World this week
Venezuela's government and opposition reached an agreement on new electoral conditions, triggering relief from US energy sanctions on President Nicolás Maduro's administration. Venezuela's government agreed to open up the electoral process, including allowing European Union observers and creating a process for lifting bans that have blocked his top opponents from running for president, to level what is widely seen as an unfair playing field. If Maduro doesn't live up to his end of the bargain, the sanctions will be imposed again.
Sanctions will be eased on Venezuela's oil, gas and gold sectors. The next election in Venezuela has been scheduled for the second half of next year. Other sanctions imposed over the suppression of protests and the erosion of democracy remain in place. The US warned Venezuela that they must "define a specific timeline and process for the expedited reinstatement of all candidates" by the end of November, Secretary of State Antony Blinken said in a statement.

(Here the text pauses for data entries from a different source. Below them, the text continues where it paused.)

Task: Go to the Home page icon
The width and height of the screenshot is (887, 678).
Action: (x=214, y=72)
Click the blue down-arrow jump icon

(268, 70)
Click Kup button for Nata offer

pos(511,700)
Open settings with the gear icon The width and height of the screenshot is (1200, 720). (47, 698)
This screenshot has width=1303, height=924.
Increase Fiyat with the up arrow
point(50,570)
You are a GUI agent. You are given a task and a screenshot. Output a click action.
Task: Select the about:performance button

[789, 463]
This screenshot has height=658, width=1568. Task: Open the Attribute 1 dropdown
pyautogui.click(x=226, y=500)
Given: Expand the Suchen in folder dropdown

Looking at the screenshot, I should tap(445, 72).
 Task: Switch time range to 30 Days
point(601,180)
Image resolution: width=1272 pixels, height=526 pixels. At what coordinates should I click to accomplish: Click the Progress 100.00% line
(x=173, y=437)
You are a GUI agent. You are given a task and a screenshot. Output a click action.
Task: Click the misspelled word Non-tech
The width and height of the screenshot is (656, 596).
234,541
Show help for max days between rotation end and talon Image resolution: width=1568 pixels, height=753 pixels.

Authorities in Belgium shot and killed a Tunisian national on Tuesday (Oct. 17) hours after they say he gunned down three Swedish soccer fans, killing two of them, and posted a video online in which he claimed credit for the attack and said the Quran was "a red line for which he is ready to sacrifice himself." Investigators are still trying to determine the motive for Monday night's attack, which happened not far from where Belgium's men's soccer team was hosting Sweden in a European Championships qualifier.
The match was suspended at halftime and the more than 35,000 fans were kept inside the stadium as a precaution while the attacker was at large. Amateur videos of the attack posted on social media showed a man wearing an orange fluorescent vest pull up on a scooter, take out a large weapon and open fire on people getting out of a taxi.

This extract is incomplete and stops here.